Yes, you can.
You can use this form to claim any potential American Opportunity Credit.
If your parents or someone else claims you as a dependent on their taxes, you should give this form to them. They may be able to use it to get a reduction on their taxes.
If there is no one that will claim you as a dependent, it is sometimes possible to claim the American Opportunity Tax Credit (AOTC) and get a refund even if you don't pay any tax. See the IRS page on the AOTC for details
Simple answer: No.
Maybe, if you are older than 23, an undergrad, and can not be claimed as a dependent by your parents, or someone else.
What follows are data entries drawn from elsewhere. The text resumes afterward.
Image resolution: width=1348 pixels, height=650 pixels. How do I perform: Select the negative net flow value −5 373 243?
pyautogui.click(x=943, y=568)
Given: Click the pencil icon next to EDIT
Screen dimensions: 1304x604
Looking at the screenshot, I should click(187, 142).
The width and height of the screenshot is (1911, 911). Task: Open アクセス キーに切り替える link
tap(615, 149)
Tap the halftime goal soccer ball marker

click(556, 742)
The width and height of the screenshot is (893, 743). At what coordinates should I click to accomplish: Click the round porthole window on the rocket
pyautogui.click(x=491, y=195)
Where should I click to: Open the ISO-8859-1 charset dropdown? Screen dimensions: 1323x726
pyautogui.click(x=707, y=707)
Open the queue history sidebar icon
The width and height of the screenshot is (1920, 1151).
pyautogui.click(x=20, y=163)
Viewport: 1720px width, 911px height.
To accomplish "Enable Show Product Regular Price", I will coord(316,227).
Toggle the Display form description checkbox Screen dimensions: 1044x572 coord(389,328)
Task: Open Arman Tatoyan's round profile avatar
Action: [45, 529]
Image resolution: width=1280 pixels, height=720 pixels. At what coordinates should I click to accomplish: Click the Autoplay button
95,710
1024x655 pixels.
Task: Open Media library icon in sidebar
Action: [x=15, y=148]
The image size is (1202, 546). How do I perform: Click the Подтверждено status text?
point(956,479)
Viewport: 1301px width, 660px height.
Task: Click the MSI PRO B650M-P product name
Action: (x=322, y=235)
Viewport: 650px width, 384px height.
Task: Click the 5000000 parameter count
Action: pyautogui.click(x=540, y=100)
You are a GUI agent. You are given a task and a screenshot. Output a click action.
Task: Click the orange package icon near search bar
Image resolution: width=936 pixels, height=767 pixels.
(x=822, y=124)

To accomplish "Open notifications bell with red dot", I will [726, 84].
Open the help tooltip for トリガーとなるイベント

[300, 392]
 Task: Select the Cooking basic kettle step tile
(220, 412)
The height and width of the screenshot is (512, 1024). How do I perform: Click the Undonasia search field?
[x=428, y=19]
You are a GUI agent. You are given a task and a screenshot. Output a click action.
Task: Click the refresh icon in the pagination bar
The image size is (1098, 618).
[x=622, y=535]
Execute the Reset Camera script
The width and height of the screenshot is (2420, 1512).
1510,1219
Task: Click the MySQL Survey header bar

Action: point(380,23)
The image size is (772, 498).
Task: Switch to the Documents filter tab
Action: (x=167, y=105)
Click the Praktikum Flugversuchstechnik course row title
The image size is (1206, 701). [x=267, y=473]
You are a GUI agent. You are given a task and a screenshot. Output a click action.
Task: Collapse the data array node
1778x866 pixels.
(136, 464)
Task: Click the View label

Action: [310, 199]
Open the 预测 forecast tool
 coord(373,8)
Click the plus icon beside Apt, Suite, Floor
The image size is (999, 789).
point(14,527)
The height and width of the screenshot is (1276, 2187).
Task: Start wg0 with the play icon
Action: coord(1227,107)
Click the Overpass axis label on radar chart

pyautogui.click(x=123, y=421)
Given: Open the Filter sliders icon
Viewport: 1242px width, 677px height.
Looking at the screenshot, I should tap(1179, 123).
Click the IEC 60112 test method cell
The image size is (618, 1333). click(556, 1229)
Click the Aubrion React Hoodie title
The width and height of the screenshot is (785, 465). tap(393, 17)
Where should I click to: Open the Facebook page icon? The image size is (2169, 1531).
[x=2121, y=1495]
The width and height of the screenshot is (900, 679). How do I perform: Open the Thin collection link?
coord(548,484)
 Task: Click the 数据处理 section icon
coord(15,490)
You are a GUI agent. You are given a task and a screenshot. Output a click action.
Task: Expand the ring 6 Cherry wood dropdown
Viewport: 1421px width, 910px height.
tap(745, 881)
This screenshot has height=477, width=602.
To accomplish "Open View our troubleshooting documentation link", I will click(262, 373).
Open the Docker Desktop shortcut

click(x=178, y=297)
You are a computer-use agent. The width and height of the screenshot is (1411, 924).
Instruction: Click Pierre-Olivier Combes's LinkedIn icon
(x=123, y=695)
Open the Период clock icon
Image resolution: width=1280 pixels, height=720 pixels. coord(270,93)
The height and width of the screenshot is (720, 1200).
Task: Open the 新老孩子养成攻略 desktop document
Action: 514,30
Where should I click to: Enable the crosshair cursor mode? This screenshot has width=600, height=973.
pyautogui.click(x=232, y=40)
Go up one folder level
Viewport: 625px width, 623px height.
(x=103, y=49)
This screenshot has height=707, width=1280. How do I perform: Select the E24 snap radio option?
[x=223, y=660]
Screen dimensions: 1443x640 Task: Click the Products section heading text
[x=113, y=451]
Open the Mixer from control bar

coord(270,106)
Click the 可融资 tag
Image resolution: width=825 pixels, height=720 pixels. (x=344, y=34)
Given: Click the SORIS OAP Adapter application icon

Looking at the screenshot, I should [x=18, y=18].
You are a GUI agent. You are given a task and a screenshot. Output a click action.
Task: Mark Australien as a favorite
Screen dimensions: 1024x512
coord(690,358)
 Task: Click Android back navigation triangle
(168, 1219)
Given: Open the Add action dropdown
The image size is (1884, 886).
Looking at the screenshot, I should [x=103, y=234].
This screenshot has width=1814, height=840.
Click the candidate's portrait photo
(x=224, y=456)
There's a new urban myth among college students that says they can get a $1000 from the government just for filing a tax form. For most of them, they simply aren't eligible. A full time unmarried student, under age 24, is only eligible for the refundable portion of the American Opportunity Credit if he supports himself by working. You cannot be supporting yourself on parental support, 529 plans or student loans & grants. You must have actually paid tuition, not had it paid by scholarships & grants. It is usually best if the parent claims that credit.
You cannot claim a credit if you are, or can be, claimed as a dependent by someone else.
If the box 5 amount of your 1098-T is more than the box 1 amount, you potentially have taxable scholarship. If you have more than $12,000 of taxable income (including taxable scholarship), you are REQUIRED to file a return, whether you are a dependent or not.